The graphics are fairly good, although there isn't a lot of detail to much of anything, but the animation suffers: once you start moving through a corridor you can see the walls and all being drawn (animation is nowhere as fluid as another 3-D game of Tunnel Runner, once things start going fast) and the Stalker jumps forward and back, nothing fluid there. The sounds would be sparse and ok - with some nice, brief musical pieces once a mini-game starts and ends, and when you lose a chance to get out - but unfortunately the horrid warning sound of the Stalker really kills it. How bad is the sound? Imagine taking someone who can literally type 150 words per minute that can do Morse Code just as quickly, but the tapping of the Code machine (or whatever it's called) is replaced by someone dragging their fingernails across a chalk board. Really, it's that awful and annoying. At least controls respond well though, unless you feel the urge to slam your controller against something in an attempt to silence that awful Stalker warning sound.

However, this is a very rare game that I'm actually awarding 100% to, though. And this isn't something that was a rave from my teen days, then I played it years later and thought "eh, it's not as great as I remembered", I only just got this game a few years back (like in 2004 or something!), I never played it over 20 years ago when it was first released. Seriously, it's THAT great, unless you just want a quick, simple shoot 'em up or something. And this takes three full cassette loads to play through a game as well (a load with every other maze), unlike some Supercharger games that take one 15 second (or so) load to play, then there's room for several game previews left on the tape; there's no previews here, but you're not really going to miss them.

Consider yourself really lucky if you obtain this and a Supercharger, though, since both are somewhat rare, and unless the problem's been fixed, last I heard several years ago, it doesn't work well in emulation, the puzzle pegs all appear in a certain order every time. And that's just wrong, since it's random on a real Supercharger and 2600. I think it works fine with the Stella Gets a New Brain cd instead, so there are ways around that.

If you should be so lucky, though, work hard, Earth Man (or Woman): do as best as you can on the mini-games, get through those mazes as quickly as possible, and run into the Stalker as few times as you can. Earth depends on you to impress the alien race, in this, one of only a handful of puzzle games to ever come out for the 2600.

And if you're returned home, make sure to clout that alien upside his head on your way off his spaceship.

Then call a lawyer. Last I heard, kidnapping was illegal (on this planet, anyway).

Much superior alien race, my A**. (Censored by the Counsel of Beings That Are Much More Superior Than You, So Get Over It Already)

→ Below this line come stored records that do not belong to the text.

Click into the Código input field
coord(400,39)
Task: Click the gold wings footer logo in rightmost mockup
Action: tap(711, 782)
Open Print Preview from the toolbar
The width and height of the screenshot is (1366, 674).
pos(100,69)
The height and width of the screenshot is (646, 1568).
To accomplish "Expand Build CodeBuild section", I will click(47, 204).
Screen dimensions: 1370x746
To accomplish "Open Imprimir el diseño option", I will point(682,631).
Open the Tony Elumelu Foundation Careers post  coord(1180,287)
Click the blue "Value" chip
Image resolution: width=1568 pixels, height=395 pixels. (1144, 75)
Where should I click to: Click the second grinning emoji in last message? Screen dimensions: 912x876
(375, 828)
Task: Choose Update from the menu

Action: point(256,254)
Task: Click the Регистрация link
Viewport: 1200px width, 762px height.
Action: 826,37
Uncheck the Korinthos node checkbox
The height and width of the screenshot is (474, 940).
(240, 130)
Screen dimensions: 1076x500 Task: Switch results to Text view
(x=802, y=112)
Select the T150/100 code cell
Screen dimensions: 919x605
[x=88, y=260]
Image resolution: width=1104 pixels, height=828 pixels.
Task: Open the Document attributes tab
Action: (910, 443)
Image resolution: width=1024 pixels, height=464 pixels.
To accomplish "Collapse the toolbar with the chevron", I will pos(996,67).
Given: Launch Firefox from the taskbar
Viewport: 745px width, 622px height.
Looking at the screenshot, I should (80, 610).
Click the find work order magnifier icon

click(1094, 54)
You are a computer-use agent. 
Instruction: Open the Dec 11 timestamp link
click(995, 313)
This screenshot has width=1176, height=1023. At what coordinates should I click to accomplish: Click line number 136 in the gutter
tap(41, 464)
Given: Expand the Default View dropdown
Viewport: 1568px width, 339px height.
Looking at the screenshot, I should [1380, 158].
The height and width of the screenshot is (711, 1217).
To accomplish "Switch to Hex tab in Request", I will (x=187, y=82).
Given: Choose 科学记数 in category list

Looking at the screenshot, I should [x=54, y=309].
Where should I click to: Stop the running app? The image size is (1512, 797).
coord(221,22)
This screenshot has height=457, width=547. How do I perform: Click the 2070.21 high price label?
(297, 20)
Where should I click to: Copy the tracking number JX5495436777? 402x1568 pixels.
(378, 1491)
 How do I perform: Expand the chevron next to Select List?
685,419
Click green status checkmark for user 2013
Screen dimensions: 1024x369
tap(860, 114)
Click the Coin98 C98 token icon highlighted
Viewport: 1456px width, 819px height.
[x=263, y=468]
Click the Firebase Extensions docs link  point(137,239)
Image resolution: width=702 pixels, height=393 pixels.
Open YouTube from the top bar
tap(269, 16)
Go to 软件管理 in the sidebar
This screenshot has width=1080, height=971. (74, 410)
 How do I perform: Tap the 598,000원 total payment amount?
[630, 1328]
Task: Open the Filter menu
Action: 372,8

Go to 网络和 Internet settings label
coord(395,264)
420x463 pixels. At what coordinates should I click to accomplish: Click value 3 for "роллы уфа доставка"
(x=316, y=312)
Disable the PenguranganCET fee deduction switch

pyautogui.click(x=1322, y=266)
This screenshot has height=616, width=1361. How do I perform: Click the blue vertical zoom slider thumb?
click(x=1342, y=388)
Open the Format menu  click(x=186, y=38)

A game this "big" had better have a title screen!
Which way to go?
Stop following me!
Escape from the Mindmaster
System: 2600
Publisher: Starpath
Genre: Puzzle
Graphics Score: 85%
Sound & Music Score: 45%
Gameplay Score: 100%
Control Score: 85%

Final Score: 100%

Reader Comments for Escape from the Mindmaster

Mindmaster by ek on 2015-06-21 02:32:29
I played the heck out of my Atari, and this was probably the best, most fulfilling game on the system. The Supercharger breathed new lift into the 2600 and had some great games including Dragonstomper, a superior version of Frogger, and this classic. It deserves the 100% score.
response by Darryl Brundage on 2015-06-21 11:43:49
Awesome! Especially with that last sentence.

I introduced several 2600 games to the nephew the other month, and this was the last one. He thought the sound of the approaching Stalker was "terrifying". That's great, especially when a lot of youth shun these old games because they think they're lame with the graphics and all.